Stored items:

···

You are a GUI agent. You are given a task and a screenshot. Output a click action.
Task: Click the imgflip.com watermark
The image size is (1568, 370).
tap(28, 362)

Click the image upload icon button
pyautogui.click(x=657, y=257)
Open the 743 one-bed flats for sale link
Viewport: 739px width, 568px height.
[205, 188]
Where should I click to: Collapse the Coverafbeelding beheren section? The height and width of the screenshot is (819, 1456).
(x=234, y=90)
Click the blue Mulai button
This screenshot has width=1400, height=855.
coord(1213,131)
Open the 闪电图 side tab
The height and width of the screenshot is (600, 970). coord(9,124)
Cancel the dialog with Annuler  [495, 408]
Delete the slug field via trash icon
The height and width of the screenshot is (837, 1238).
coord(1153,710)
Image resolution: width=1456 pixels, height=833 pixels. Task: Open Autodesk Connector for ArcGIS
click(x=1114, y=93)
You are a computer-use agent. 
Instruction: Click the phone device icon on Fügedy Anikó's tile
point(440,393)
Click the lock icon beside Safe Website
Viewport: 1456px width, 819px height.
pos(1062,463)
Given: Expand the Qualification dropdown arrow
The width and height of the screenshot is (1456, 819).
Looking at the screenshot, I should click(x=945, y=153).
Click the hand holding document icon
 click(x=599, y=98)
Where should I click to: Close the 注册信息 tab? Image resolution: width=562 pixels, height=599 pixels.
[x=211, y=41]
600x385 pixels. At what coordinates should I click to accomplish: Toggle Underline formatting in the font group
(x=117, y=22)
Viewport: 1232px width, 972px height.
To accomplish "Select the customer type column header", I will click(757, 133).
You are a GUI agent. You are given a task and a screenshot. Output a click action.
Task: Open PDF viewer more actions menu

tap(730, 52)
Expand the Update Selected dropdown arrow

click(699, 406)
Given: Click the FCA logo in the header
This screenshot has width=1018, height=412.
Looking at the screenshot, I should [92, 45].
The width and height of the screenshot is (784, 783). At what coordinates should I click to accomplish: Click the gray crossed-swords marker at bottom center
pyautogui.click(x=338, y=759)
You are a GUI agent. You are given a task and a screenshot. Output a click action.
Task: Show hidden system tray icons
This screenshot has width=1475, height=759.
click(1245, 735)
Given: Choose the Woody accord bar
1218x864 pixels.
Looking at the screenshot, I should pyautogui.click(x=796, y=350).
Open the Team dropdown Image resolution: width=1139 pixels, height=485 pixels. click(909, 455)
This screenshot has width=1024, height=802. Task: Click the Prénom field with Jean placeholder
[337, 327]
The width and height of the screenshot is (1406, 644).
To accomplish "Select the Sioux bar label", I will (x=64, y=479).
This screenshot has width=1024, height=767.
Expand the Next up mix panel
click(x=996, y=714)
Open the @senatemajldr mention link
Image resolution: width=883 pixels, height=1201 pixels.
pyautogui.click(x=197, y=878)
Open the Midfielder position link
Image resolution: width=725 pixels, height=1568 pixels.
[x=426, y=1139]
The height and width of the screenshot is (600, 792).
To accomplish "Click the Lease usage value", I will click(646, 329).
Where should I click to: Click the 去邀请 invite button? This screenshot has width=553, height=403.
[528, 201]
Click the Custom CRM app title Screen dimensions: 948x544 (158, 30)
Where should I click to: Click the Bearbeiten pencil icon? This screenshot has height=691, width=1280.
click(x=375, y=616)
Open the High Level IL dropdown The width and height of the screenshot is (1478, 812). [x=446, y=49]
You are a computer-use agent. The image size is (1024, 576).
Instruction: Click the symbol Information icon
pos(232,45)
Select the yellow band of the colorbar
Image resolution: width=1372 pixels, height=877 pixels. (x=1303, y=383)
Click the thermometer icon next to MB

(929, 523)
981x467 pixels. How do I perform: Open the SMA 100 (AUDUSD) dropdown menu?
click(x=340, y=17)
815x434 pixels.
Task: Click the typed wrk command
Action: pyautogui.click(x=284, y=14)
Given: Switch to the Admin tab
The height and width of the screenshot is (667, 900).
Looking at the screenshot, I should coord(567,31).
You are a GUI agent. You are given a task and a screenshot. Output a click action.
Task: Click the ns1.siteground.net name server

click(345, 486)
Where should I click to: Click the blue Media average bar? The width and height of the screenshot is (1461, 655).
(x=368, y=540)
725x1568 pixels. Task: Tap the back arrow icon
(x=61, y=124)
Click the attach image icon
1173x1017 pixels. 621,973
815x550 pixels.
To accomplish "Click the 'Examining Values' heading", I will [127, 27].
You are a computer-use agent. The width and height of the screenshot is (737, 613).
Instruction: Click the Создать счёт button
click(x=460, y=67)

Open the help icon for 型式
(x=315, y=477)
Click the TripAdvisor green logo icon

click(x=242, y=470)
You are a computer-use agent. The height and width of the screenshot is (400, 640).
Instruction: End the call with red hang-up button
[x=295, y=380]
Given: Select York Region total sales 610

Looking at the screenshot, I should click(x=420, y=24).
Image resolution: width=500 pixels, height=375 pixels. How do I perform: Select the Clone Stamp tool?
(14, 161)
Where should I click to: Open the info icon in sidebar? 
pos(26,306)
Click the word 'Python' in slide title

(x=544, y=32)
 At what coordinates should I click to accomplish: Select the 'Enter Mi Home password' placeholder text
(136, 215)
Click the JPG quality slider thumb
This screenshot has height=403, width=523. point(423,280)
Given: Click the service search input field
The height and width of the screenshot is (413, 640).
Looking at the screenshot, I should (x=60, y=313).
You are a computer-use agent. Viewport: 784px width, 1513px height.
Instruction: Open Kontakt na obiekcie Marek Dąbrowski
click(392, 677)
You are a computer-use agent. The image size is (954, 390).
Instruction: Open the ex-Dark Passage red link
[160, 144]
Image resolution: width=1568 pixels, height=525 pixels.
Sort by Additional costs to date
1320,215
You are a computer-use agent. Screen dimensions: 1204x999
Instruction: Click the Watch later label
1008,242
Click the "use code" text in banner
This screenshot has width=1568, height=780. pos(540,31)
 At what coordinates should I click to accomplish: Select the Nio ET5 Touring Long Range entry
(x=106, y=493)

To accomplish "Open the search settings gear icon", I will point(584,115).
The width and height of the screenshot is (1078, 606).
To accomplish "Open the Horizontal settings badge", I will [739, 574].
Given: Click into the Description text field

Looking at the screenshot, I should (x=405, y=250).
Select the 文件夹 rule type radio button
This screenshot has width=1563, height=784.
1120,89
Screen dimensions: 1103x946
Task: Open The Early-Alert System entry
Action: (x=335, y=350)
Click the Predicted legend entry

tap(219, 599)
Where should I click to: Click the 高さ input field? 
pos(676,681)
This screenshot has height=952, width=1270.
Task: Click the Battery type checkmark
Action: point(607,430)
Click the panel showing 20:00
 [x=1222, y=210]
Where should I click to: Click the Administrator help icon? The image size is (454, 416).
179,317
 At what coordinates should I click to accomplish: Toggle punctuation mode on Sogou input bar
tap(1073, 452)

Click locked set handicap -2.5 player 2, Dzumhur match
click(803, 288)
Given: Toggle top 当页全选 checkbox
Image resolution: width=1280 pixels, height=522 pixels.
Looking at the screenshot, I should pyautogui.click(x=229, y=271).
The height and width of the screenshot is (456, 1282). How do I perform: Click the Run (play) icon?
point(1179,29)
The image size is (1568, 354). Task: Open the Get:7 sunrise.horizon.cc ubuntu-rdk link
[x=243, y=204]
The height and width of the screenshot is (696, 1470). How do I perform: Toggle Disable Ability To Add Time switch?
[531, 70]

···

* Exercise requirements: Copy down each line in the entries that has the word "search".

* Response below:
Given: Click the service search input field
To accomplish "Open the search settings gear icon", I will point(584,115).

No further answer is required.